The task:
Repeat the entries without change, omitting the pictures.
-------- Data provided
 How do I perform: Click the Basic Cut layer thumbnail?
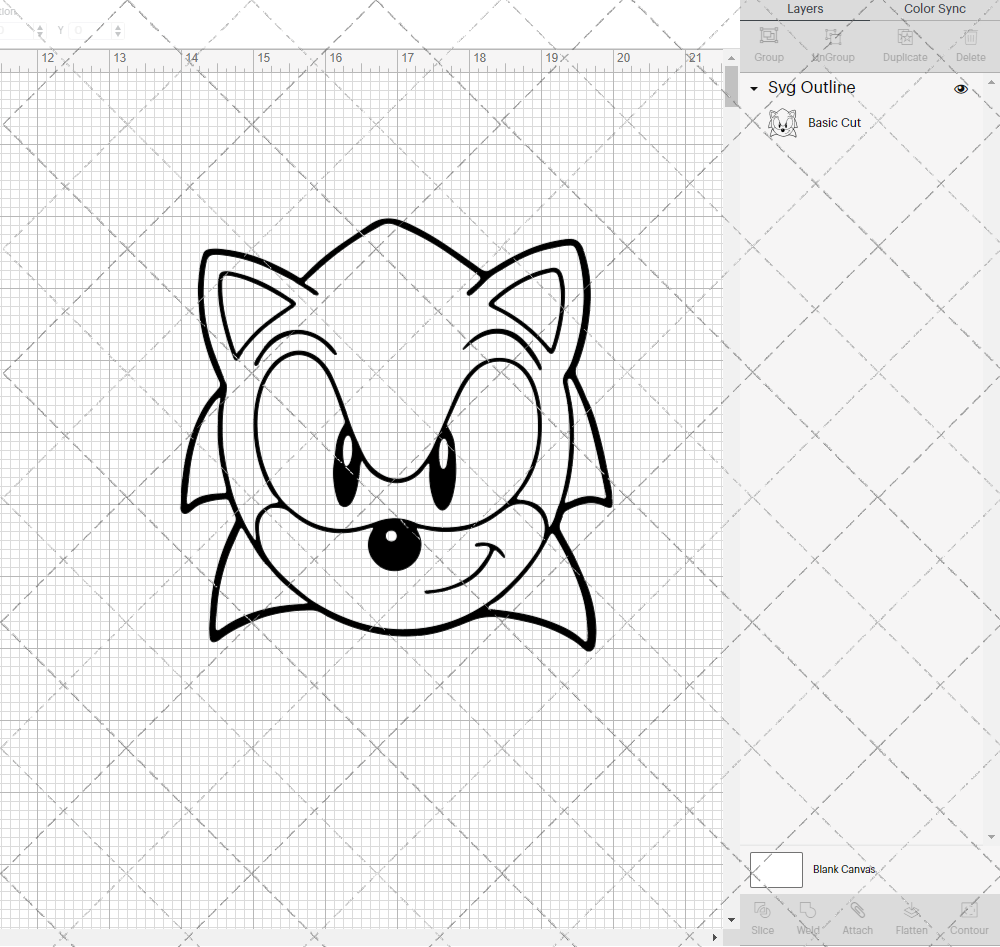[x=783, y=122]
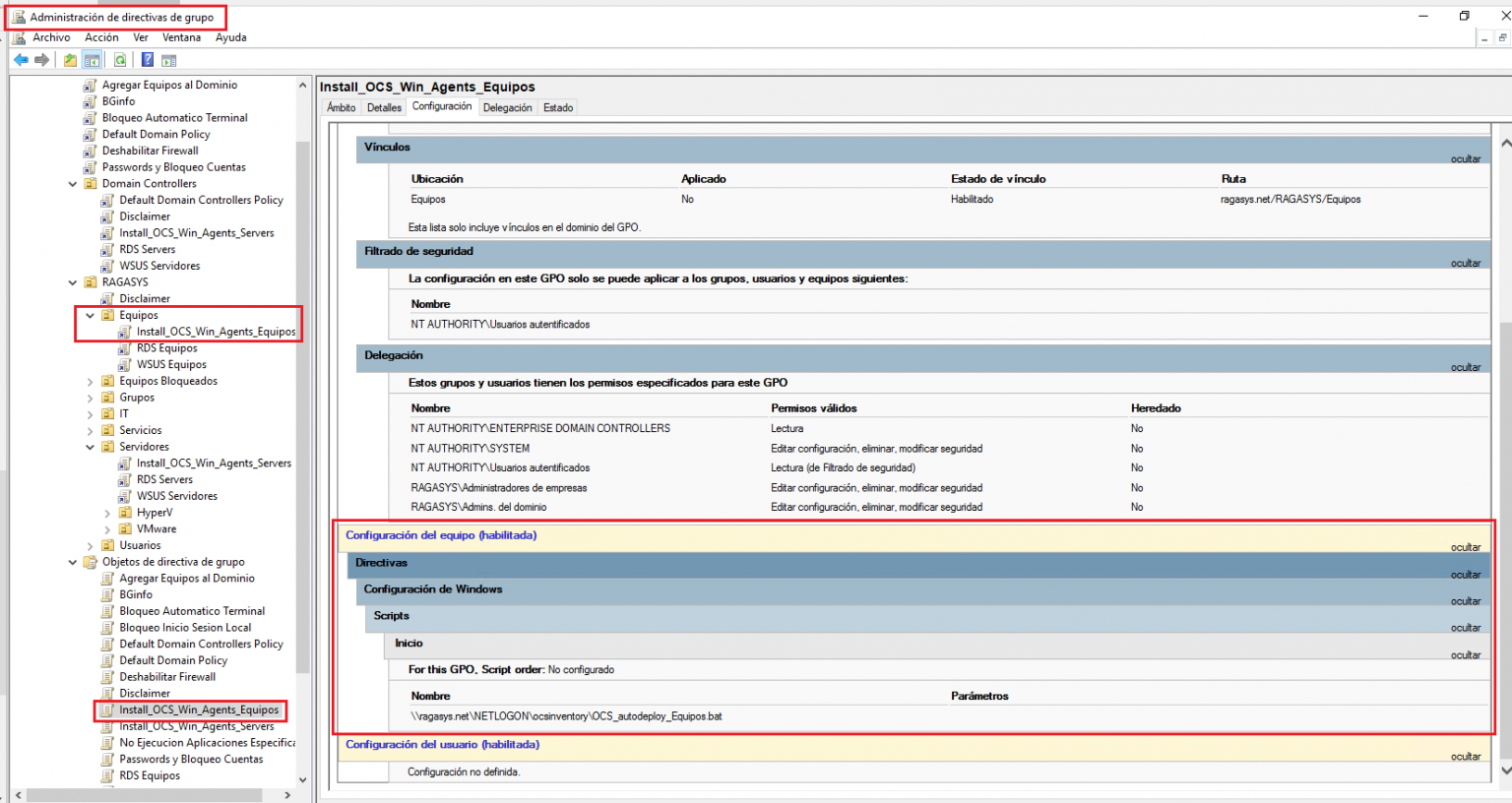Open the Acción menu
This screenshot has height=803, width=1512.
click(x=101, y=36)
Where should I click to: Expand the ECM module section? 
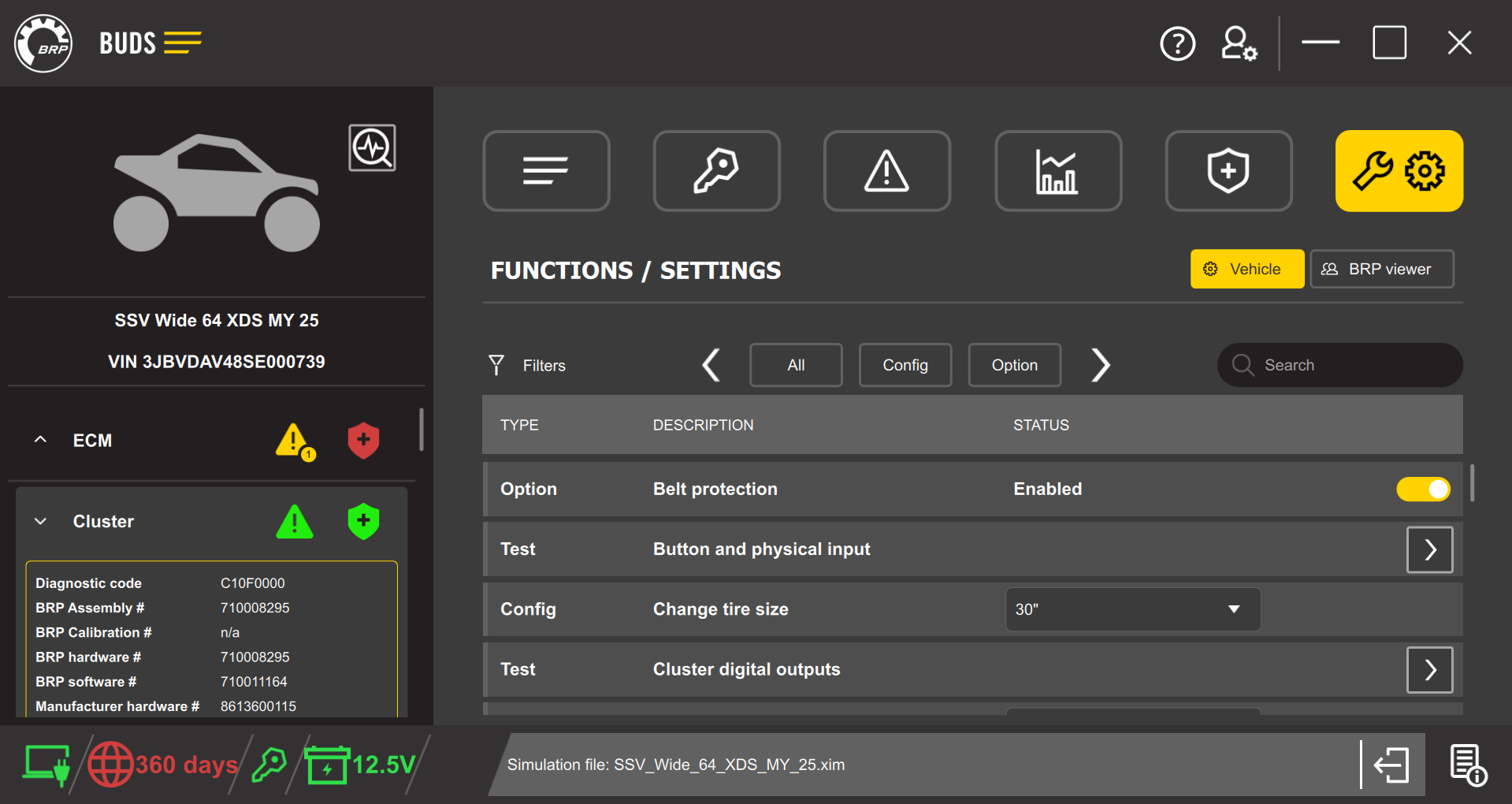click(41, 441)
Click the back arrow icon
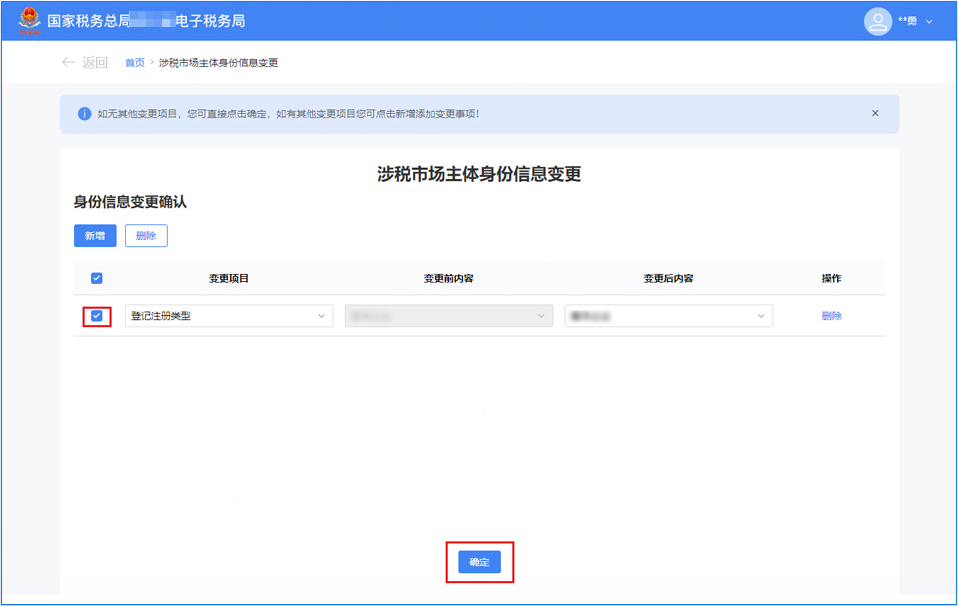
----------------
Output for this task:
 How do I perform: Click the Basic Cut layer thumbnail?
[x=783, y=122]
Open the Acción menu
This screenshot has height=803, width=1512.
click(x=101, y=36)
Where should I click to: Expand the ECM module section? 
click(41, 441)
Click the back arrow icon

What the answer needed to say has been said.